INFORMATION.
——

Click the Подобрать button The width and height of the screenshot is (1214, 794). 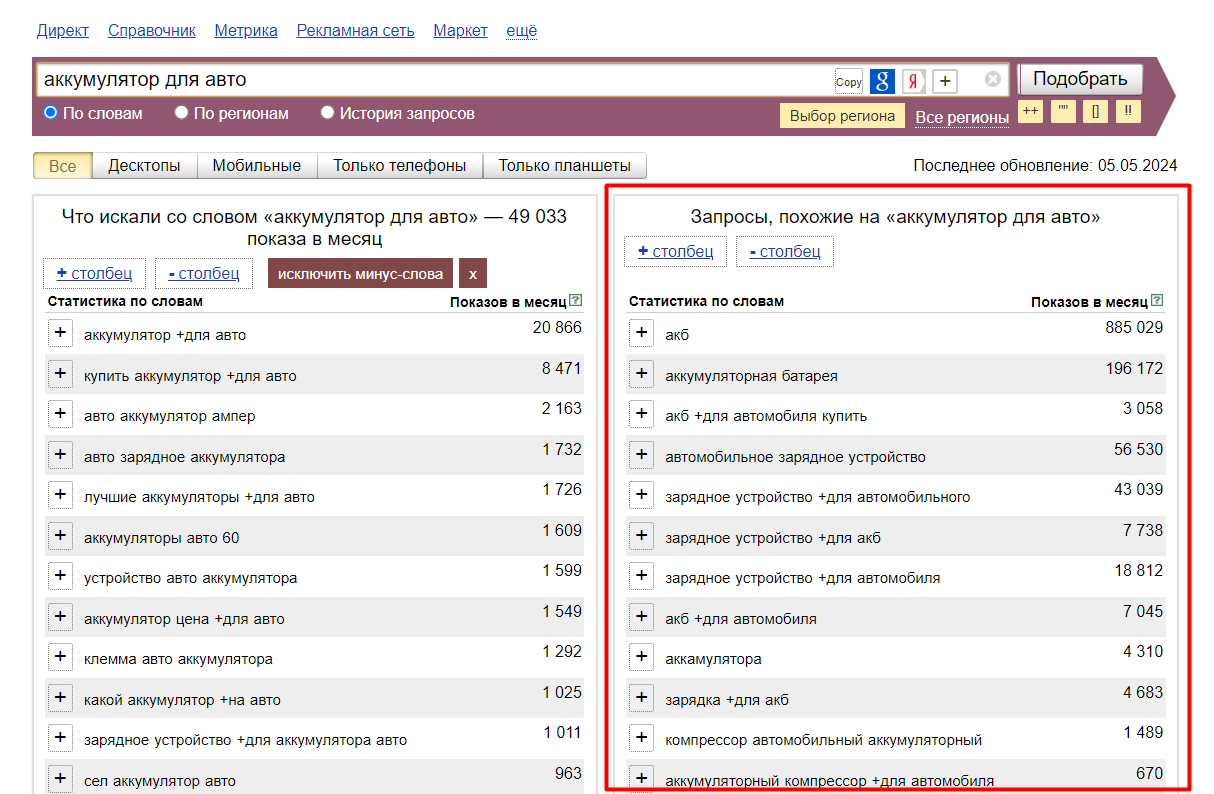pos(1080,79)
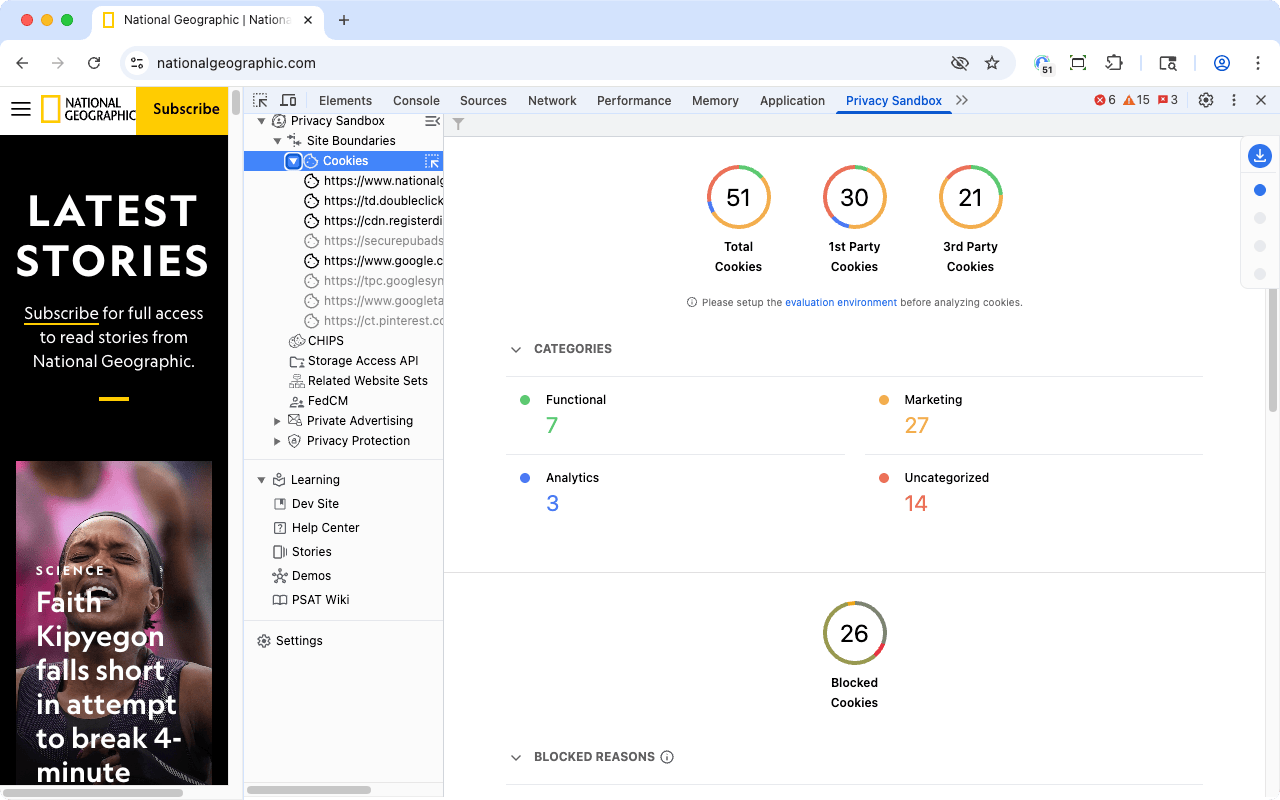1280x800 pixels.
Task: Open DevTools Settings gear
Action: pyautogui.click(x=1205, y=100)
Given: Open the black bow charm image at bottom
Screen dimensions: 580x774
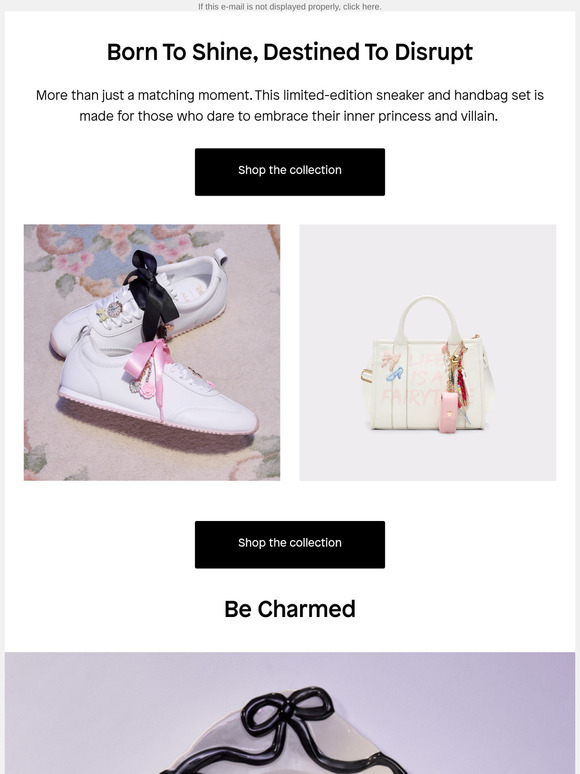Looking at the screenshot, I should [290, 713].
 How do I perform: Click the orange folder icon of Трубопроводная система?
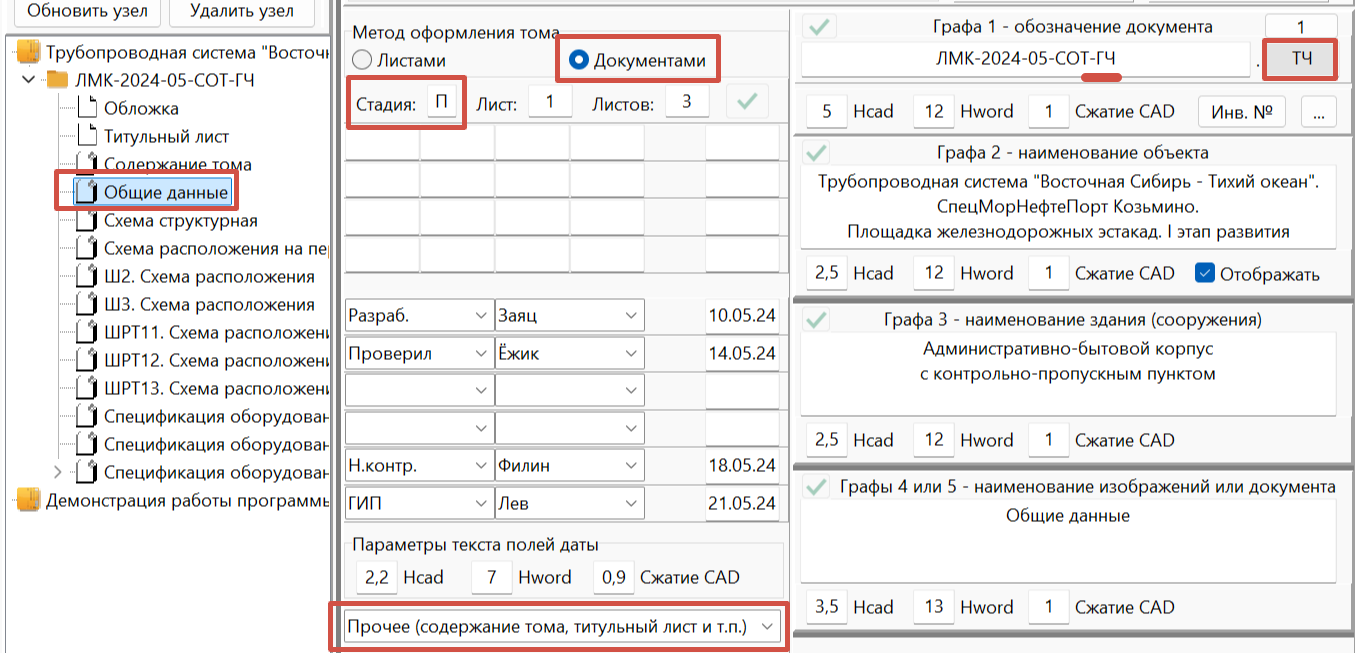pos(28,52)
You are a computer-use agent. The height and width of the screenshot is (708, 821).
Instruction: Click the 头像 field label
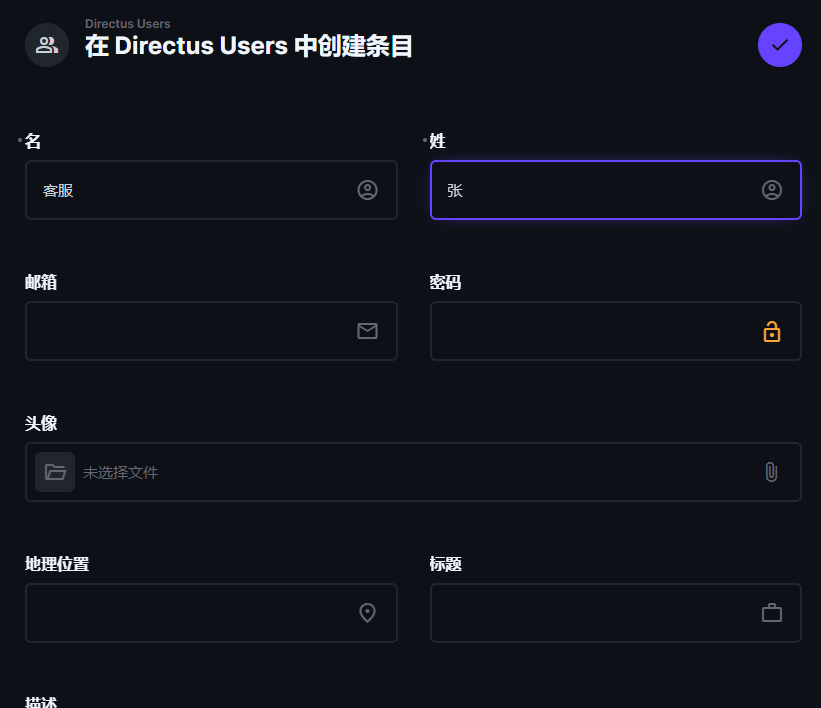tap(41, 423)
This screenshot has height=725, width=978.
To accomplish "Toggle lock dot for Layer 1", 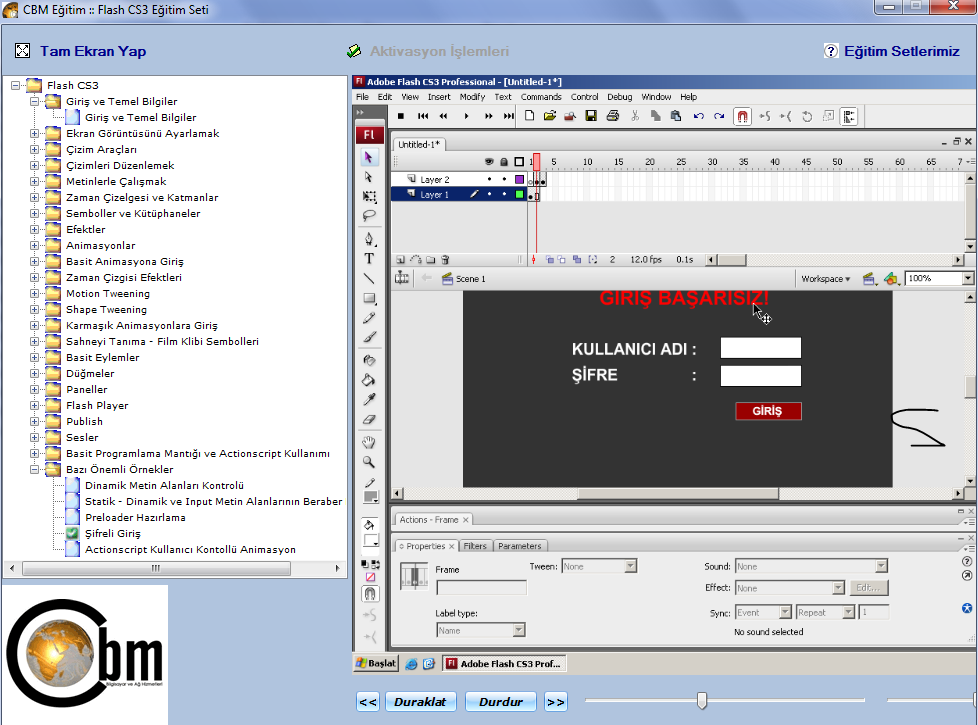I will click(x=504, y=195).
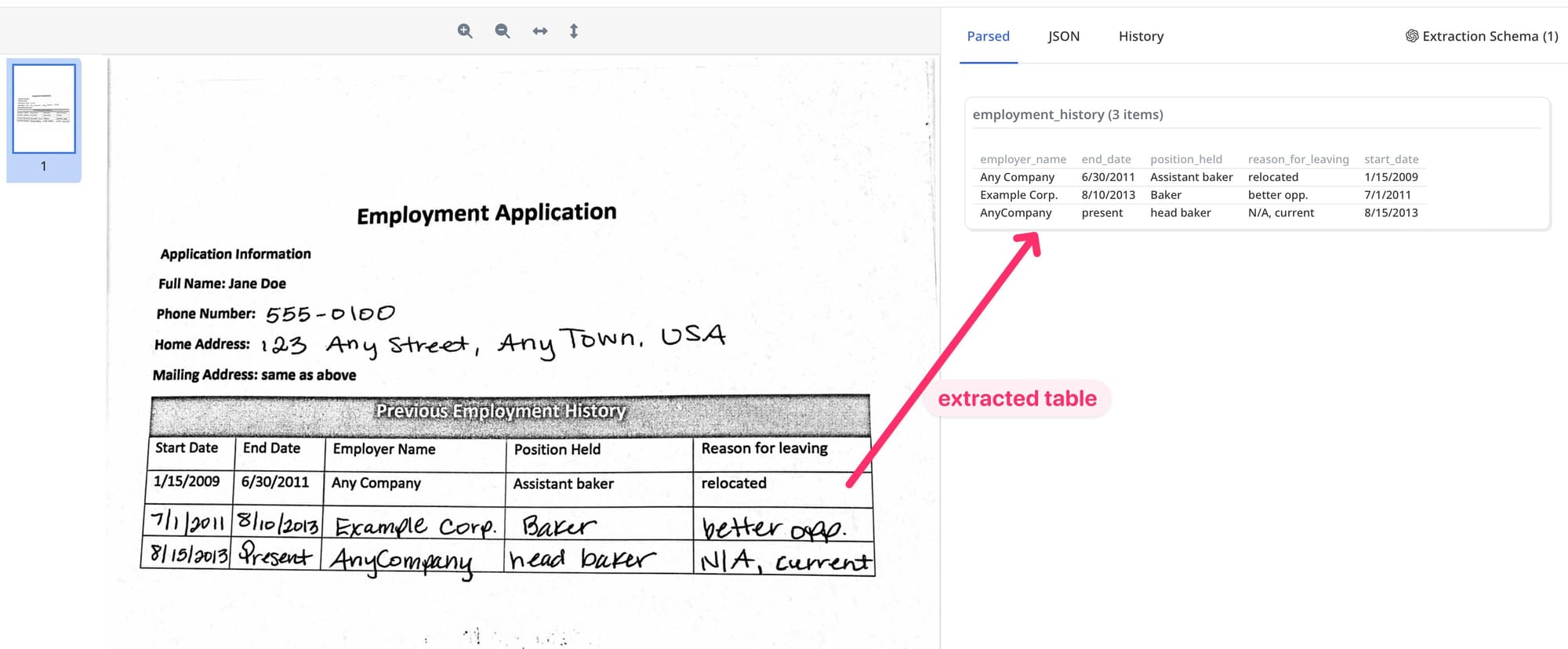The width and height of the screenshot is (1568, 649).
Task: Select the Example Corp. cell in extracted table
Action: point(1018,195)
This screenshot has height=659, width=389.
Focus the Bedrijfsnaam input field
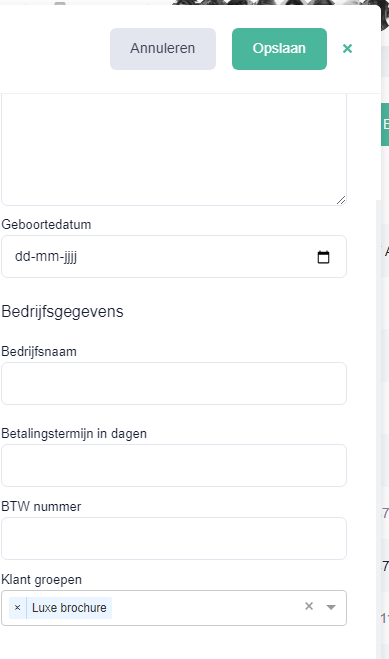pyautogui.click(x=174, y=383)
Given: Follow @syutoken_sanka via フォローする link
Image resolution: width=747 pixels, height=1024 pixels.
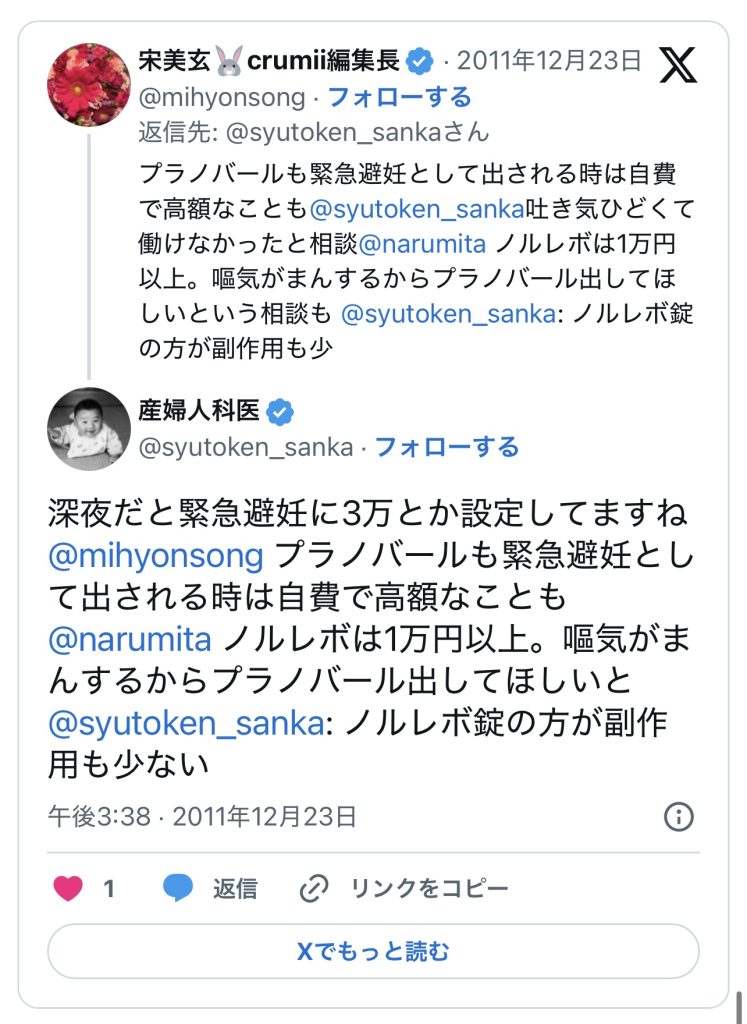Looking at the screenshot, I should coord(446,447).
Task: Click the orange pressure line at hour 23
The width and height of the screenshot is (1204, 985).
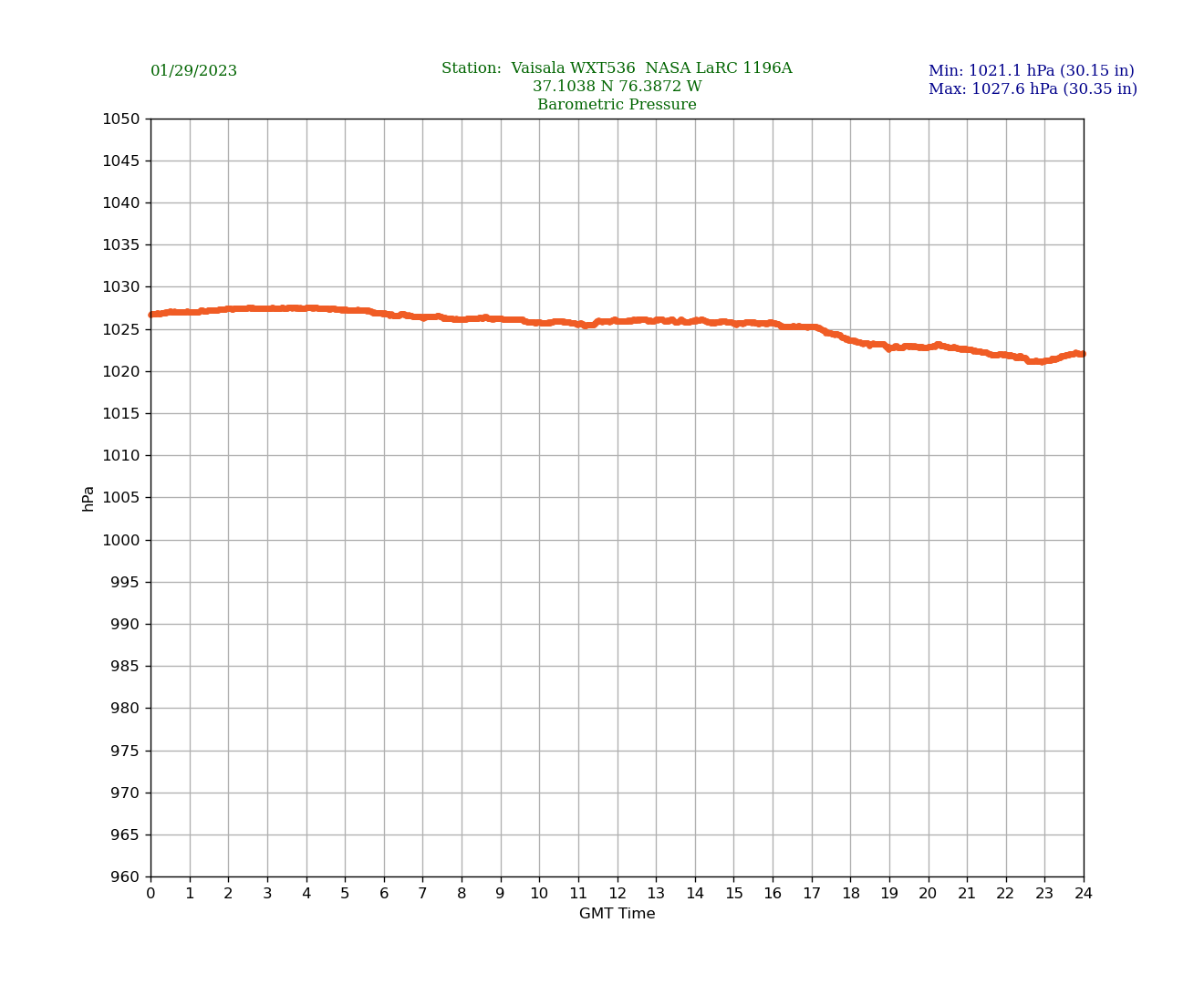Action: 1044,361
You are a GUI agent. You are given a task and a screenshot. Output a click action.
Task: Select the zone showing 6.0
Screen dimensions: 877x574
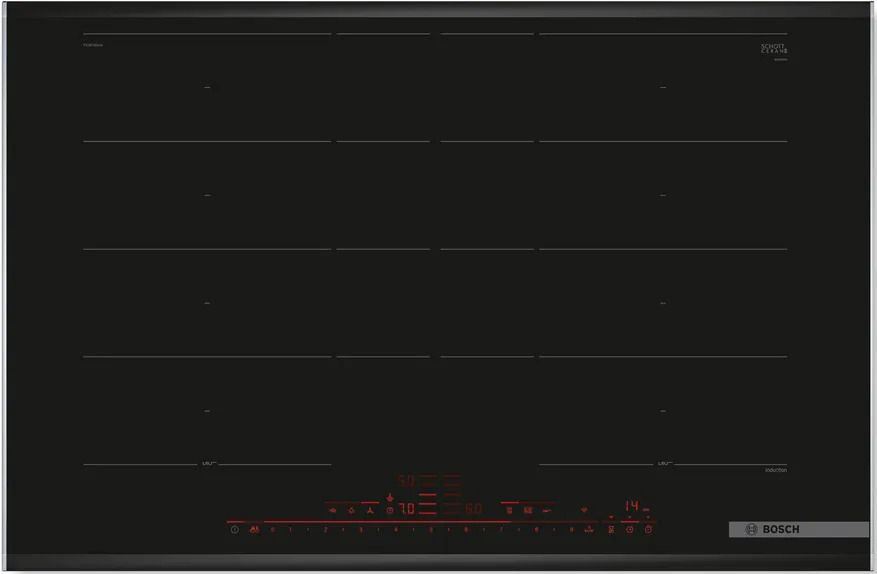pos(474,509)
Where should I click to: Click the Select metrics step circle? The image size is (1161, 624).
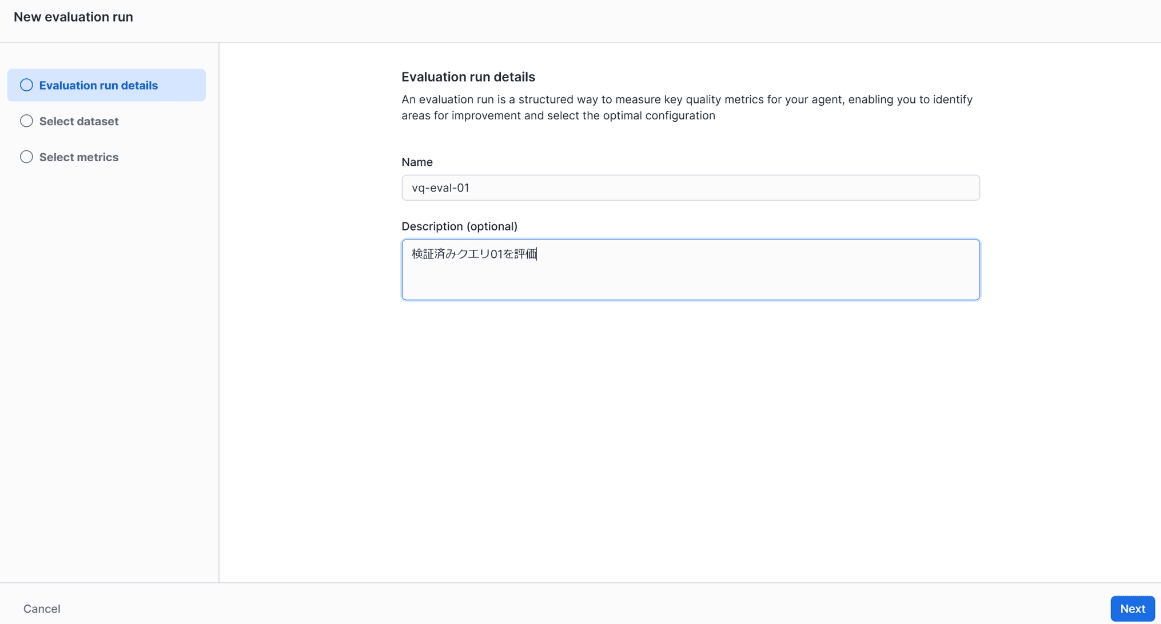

——

TO DO.
Where the line containing "The width and height of the screenshot is (1204, 985)." appears, begin writing out the lines word for word, and continue through the last line of the data, leaving out pictures.

RESPONSE FOR THIS EXERCISE.
The width and height of the screenshot is (1204, 985).
Action: 1044,361
You are a GUI agent. You are given a task and a screenshot. Output a click action.
Task: Select the zone showing 6.0
Screen dimensions: 877x574
pos(474,509)
Where should I click to: Click the Select metrics step circle? The image size is (1161, 624).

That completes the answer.